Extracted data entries
▼

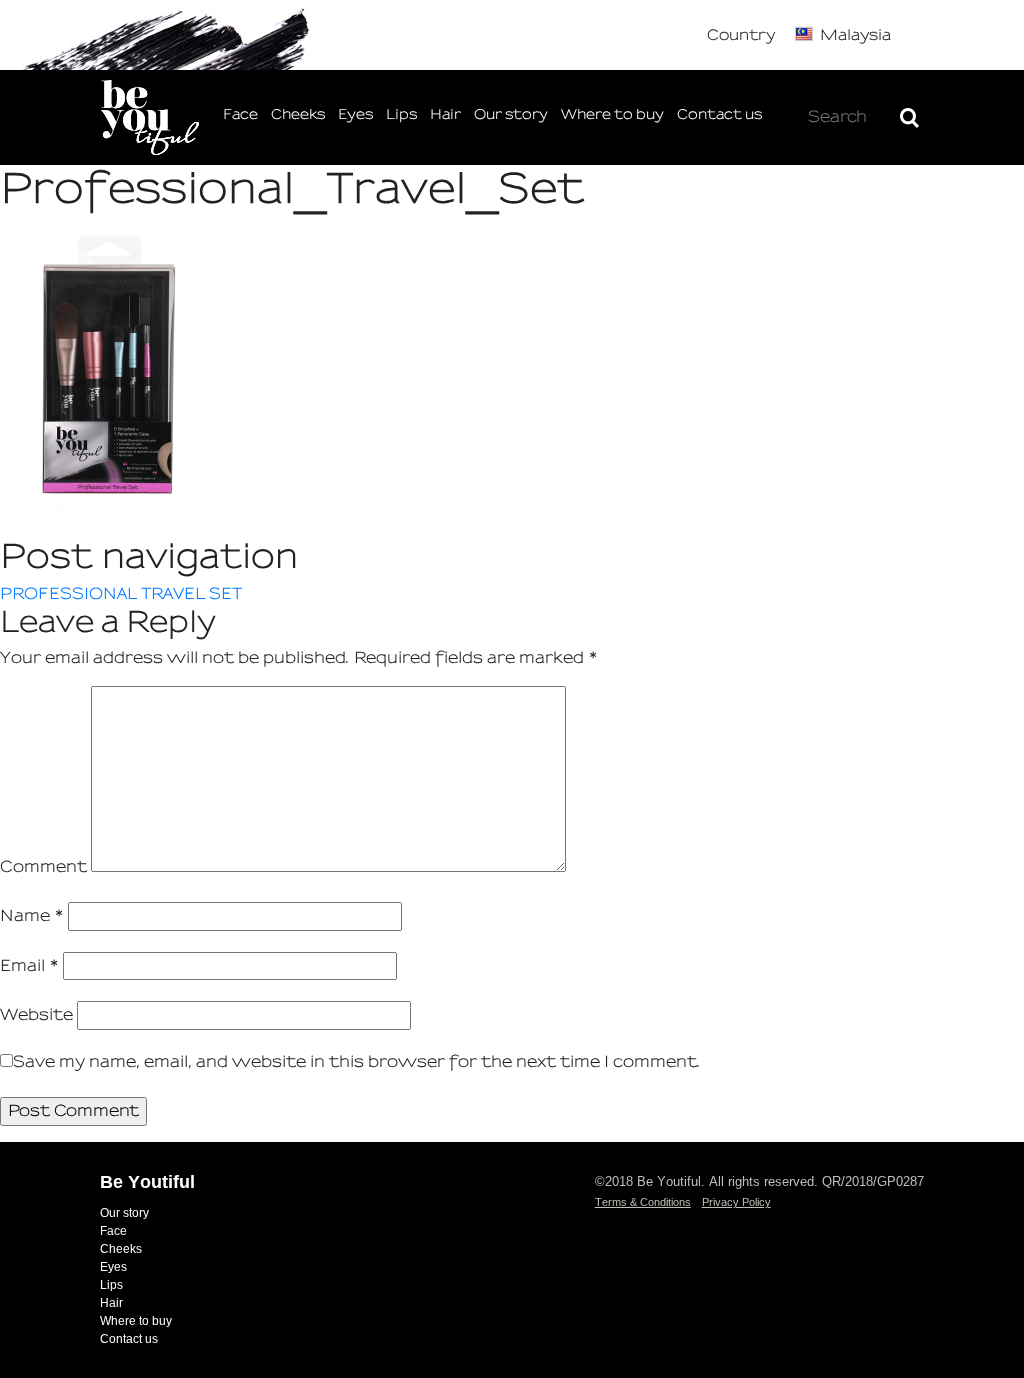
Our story (511, 114)
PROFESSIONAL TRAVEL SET (121, 593)
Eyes (355, 114)
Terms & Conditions (643, 1202)
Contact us (719, 114)
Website (36, 1014)
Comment (43, 866)
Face (240, 114)
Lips (401, 114)
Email (29, 965)
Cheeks (298, 114)
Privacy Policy (736, 1202)
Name (32, 915)
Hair (445, 114)
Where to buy (612, 114)
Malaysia (855, 35)
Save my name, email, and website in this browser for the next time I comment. (357, 1061)
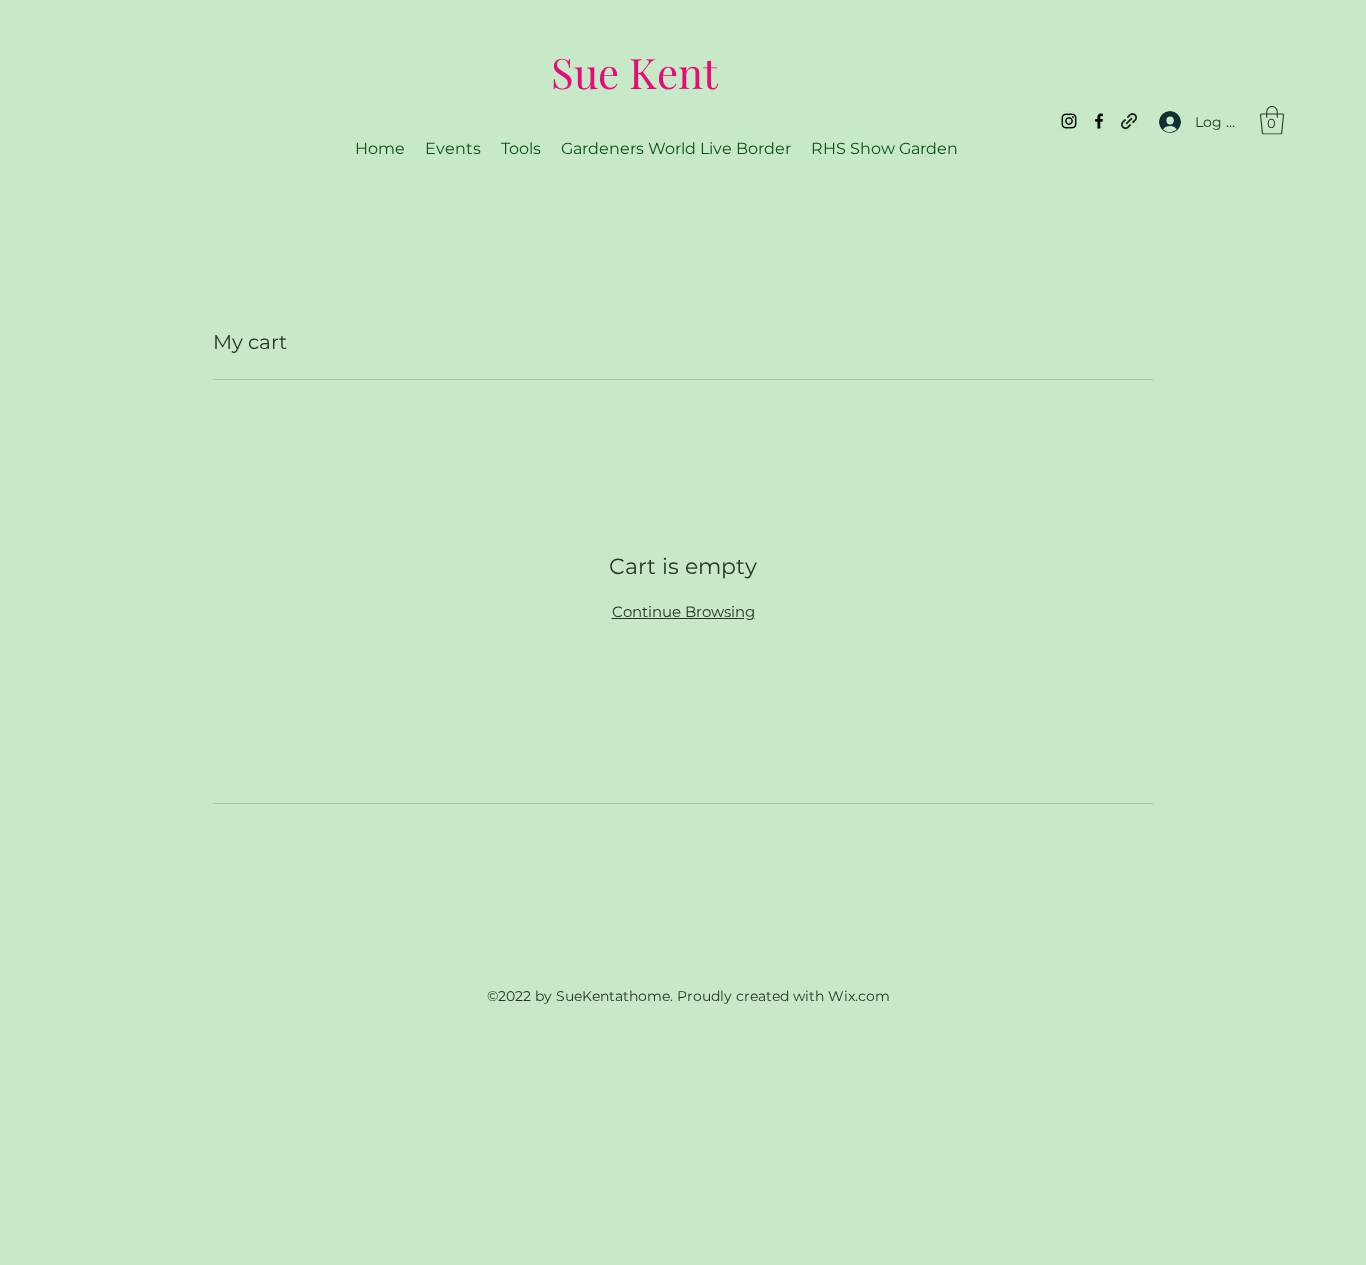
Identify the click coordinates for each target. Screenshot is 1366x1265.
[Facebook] (1099, 121)
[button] (1272, 120)
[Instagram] (1069, 121)
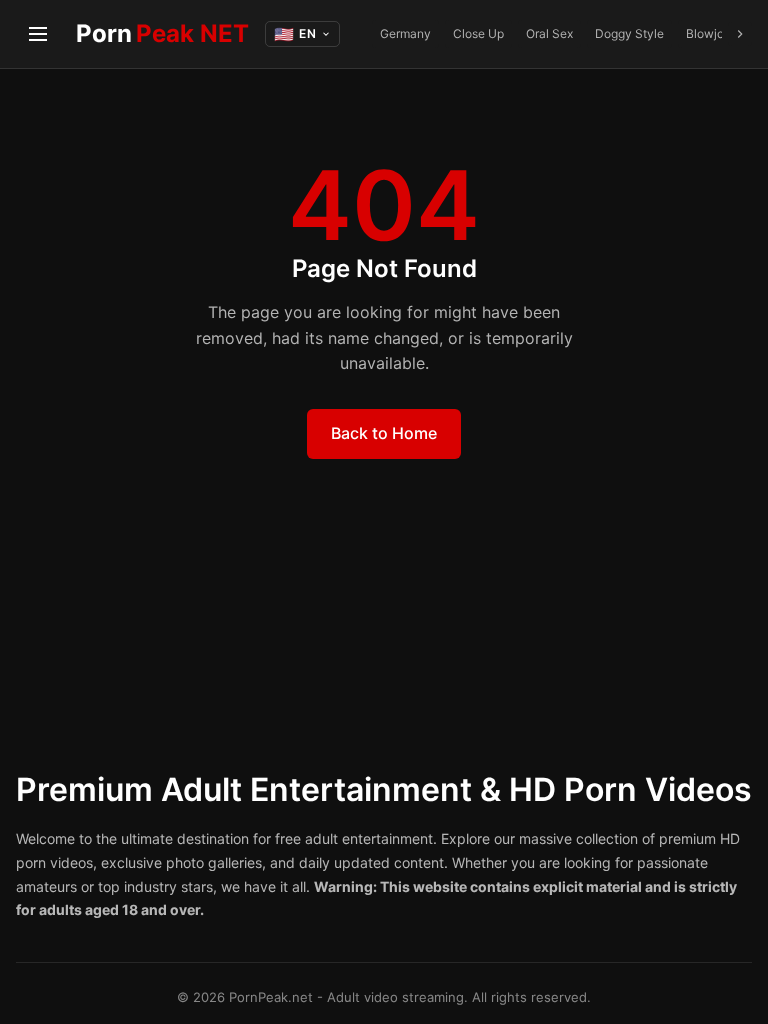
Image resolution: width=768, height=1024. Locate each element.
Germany (405, 33)
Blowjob (708, 33)
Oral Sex (549, 33)
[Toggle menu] (38, 34)
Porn (162, 33)
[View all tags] (740, 34)
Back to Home (384, 433)
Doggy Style (629, 33)
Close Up (478, 33)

▲

> [WHAT NEEDS TO BE DONE]
Exact duplicates of all the entries are required, and no image may appear in them.

> [ANSWER SECTION]
Our story (511, 114)
PROFESSIONAL TRAVEL SET (121, 593)
Eyes (355, 114)
Terms & Conditions (643, 1202)
Contact us (719, 114)
Website (36, 1014)
Comment (43, 866)
Face (240, 114)
Lips (401, 114)
Email (29, 965)
Cheeks (298, 114)
Privacy Policy (736, 1202)
Name (32, 915)
Hair (445, 114)
Where to buy (612, 114)
Malaysia (855, 35)
Save my name, email, and website in this browser for the next time I comment. (357, 1061)
Identify the click coordinates for each target. Screenshot is 1366x1265.
[Facebook] (1099, 121)
[button] (1272, 120)
[Instagram] (1069, 121)
Image resolution: width=768, height=1024. Locate each element.
Germany (405, 33)
Blowjob (708, 33)
Oral Sex (549, 33)
[Toggle menu] (38, 34)
Porn (162, 33)
[View all tags] (740, 34)
Back to Home (384, 433)
Doggy Style (629, 33)
Close Up (478, 33)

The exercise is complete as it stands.